Gibson revealed that, unlike The Passion of the Christ, which was released in 2004 on a $30 million budget and went on to gross more than $600 million worldwide, the sequel will have a budget of more than $250 million and will be released in two installments.
Jim Caviezel will not be returning as Jesus. The role has been recast with actor Jaakko Ohtonen (pictured below).

The film will also heavily feature CGI and special-effects shots, including depictions of the fall of the angels and Lucifer, the creation of the world, and Jesus in hell prior to his resurrection.It will conclude with the death of the last apostle.
Speaking about the film at a panel at Fan Expo Philadelphia, Gibson previously revealed:
It took me about eight years to write the script for the sequel, if we can call that The Resurrection of Christ, because it’s a very complex and almost impossible to understand subject, so that necessarily you have to underpin it with a great deal of all of salvation history and theology.
It was a very difficult thing to find and synthesize, because you have to understand, firstly, why it matters… You have to think, why is mankind so important in this process? Why are the big realms of good and evil slugging it up for the hearts and minds and souls of mankind? Why us? We’re just a bunch of f***ed up things. We’re imperfect.

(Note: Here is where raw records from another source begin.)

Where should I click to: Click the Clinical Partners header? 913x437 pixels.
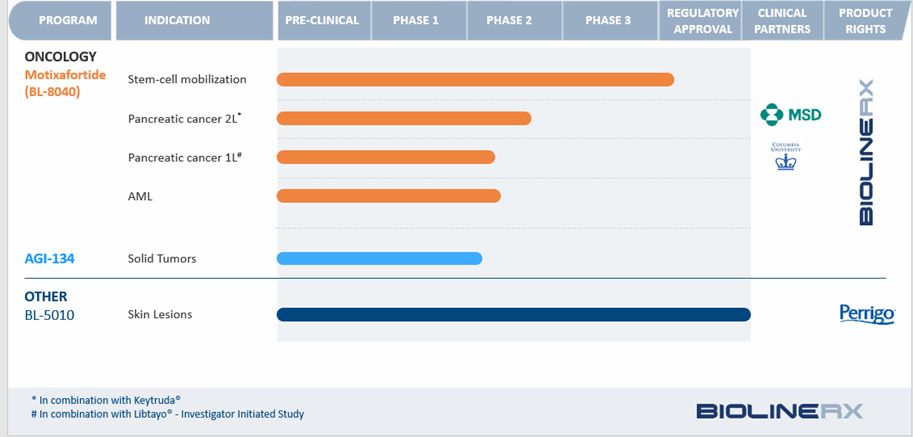pos(784,20)
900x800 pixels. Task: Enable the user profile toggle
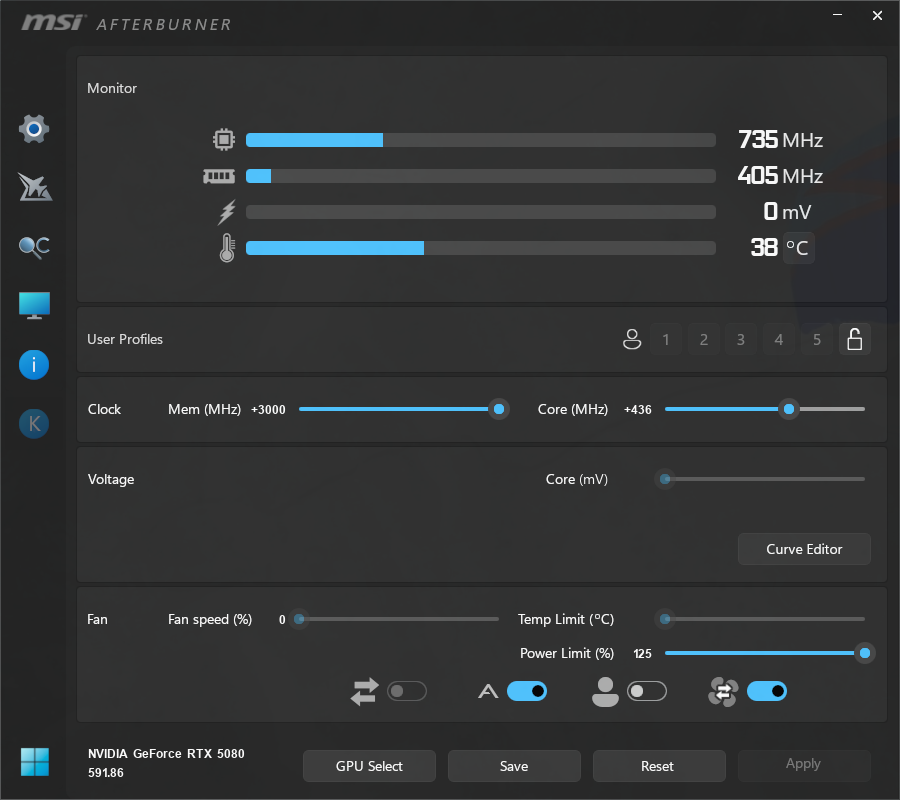click(x=646, y=691)
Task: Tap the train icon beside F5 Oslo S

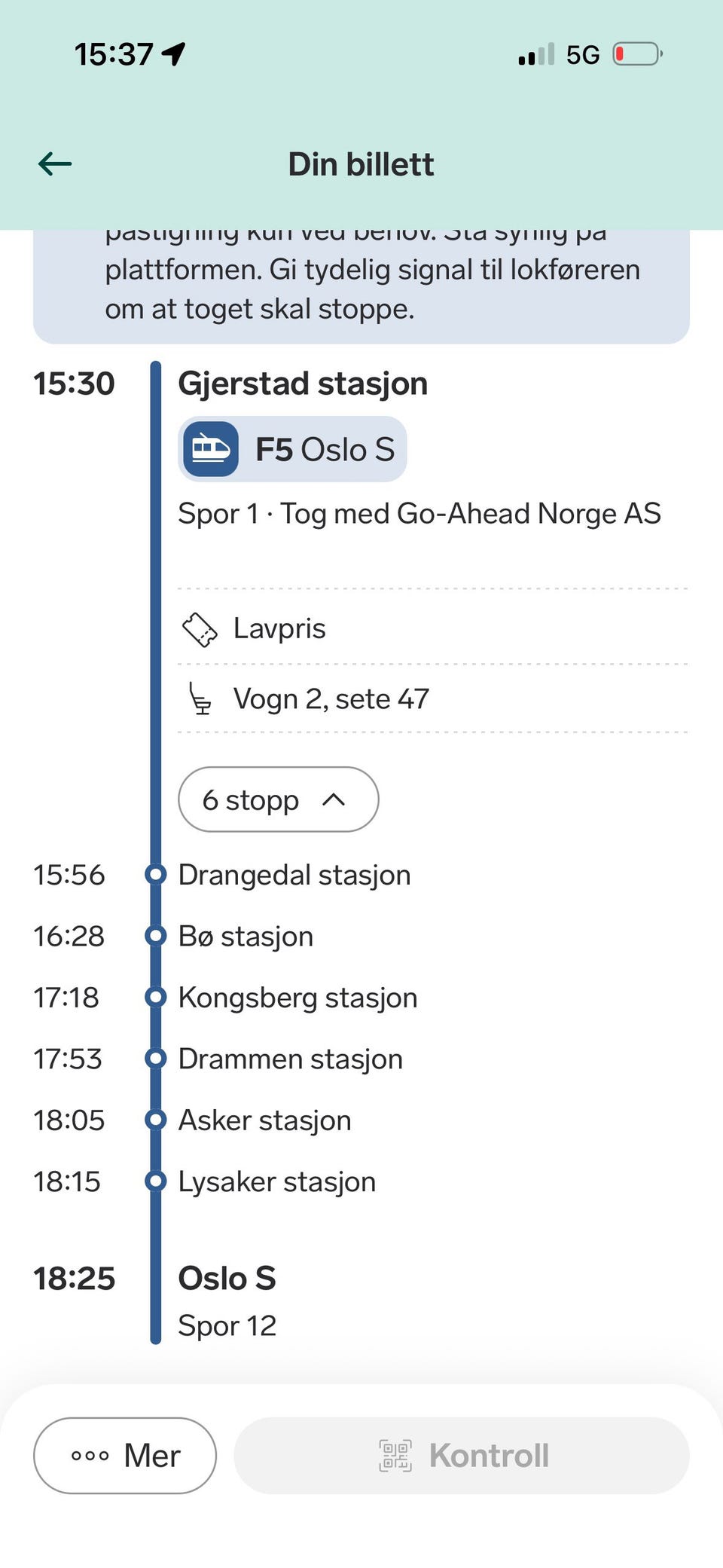Action: pos(211,449)
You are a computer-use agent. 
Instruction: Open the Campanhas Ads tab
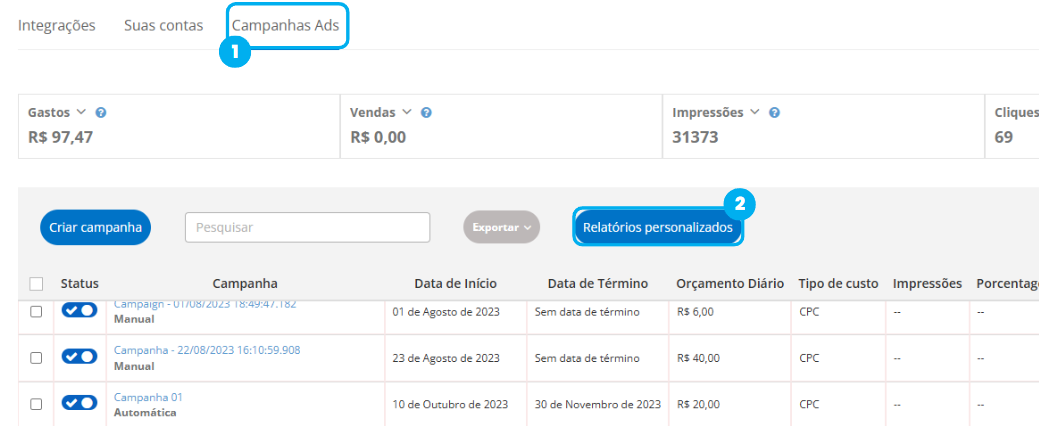point(285,25)
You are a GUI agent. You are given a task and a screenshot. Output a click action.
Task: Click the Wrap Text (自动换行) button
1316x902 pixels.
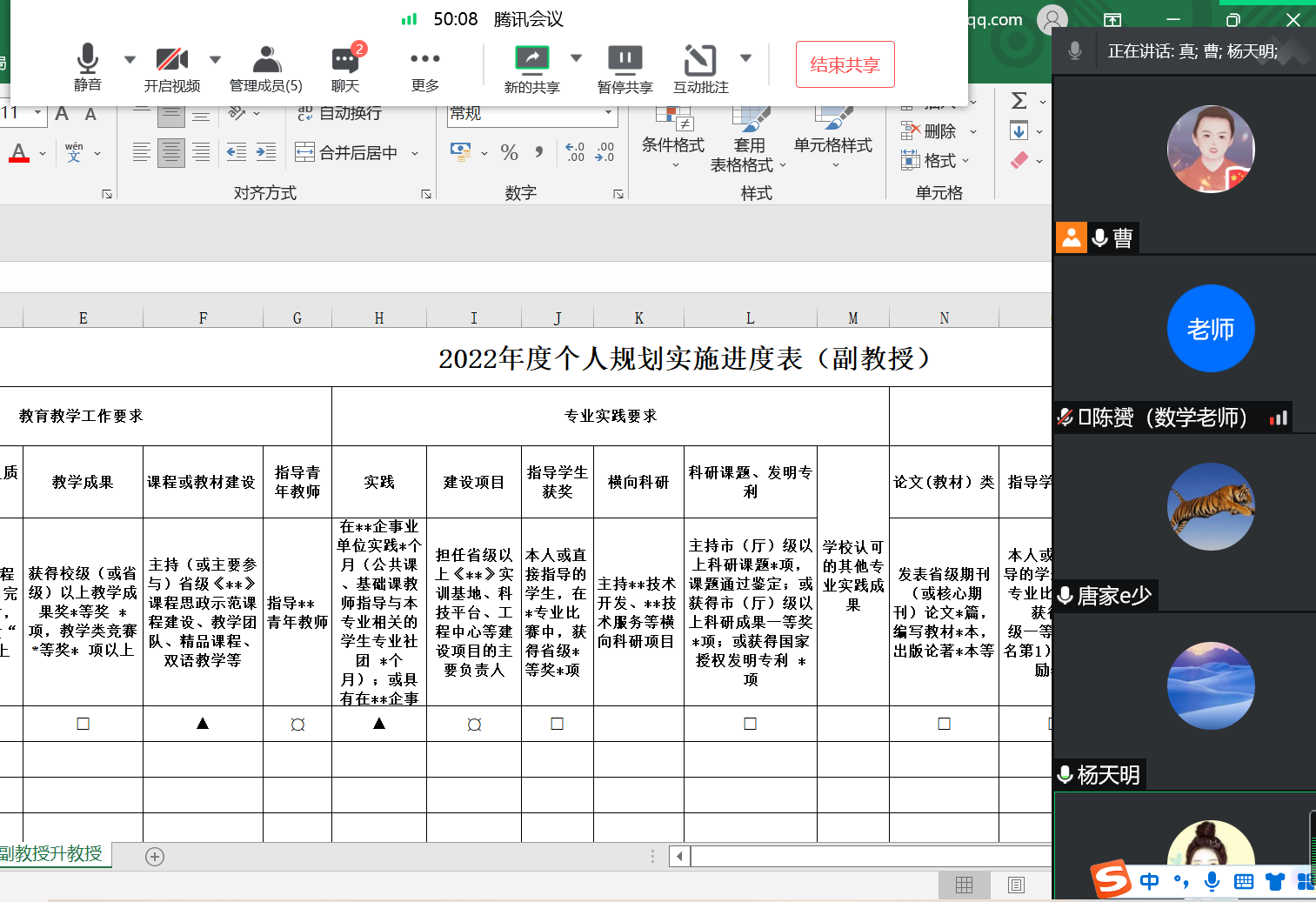point(339,113)
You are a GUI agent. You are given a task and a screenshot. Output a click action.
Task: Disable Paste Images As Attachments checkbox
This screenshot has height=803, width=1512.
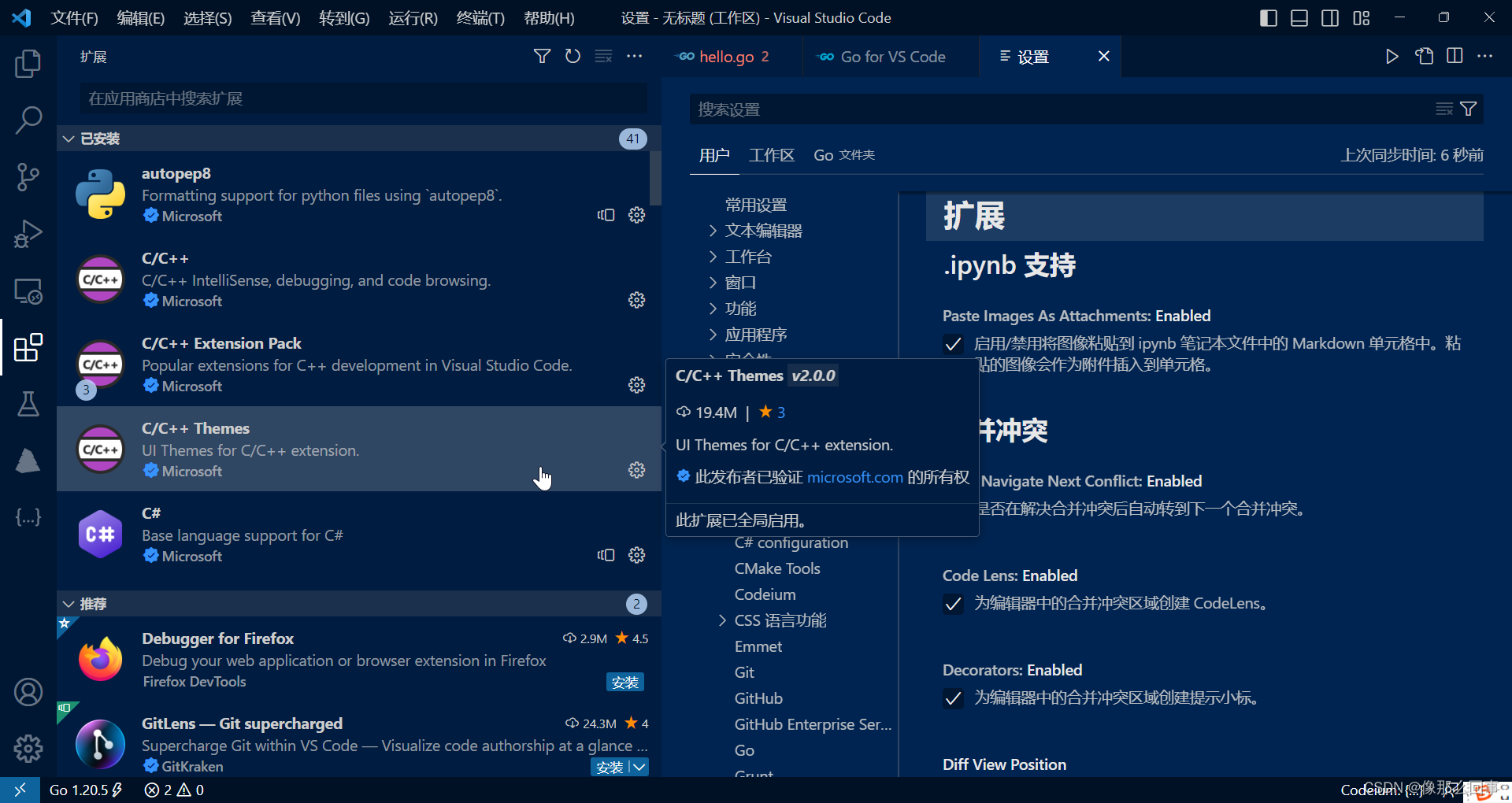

You have to ask yourself, why are we important? Why are we making the sandwich? That whole huge story. And I think in order to understand that, you have to, you have to start with the fall of the angels in the firmament, before right at the beginning, is pretty crazy idea, what did that look like? I know what it looks like. It’s not one film, it’s two films, because it’s massive.
While the first film covered the 12 hours leading up to his death, the sequel is expected to cover the days after his death, intercut with scenes from Jesus in Hell and the fall of Lucifer. Gibson previously noted:
It is such a massive undertaking that you can’t do it lightly and you can’t do it quickly. You have to really consider what it is that you need to show in order to be poignant. It can’t be linear; you have to have many things to juxtapose against one another even from different time periods in order to illustrate what something means in a more full way. And I think it’s going to be a real jigsaw puzzle to do.
And I have two scripts right, and one of them is very structured and a very strong script and kind of more what you’d expect. And the other is like an acid trip and because you’re going into other realms and stuff. I mean you’re in hell.. It’s like, you know, you’re watching the angels fall..”
Gibson also told Joe Rogan on his recent podcast appearance that the film would conclude with the death of the last apostle.
[The script is] an acid trip. I’ve never read anything like it. There’s some crazy stuff. In order to tell the story properly you have to start with the fall of the angels. You’re in another realm. You need to go Hell. You need to go to Sheol.
You got to have [Satan]s] origin. I have ideas about how to do that and how to evoke things about to depict that. I’ve been thinking about that for a long time. It’s going to require a lot of planning. I’m not sure I can pull it off. It’s super ambitious, but I’m going to take a crack at it … It’s about trying to find a way in that’s not cheesy or obvious. It’s almost like a magic trick. [The story] goes from the fall of the angels to the death of the last apostle.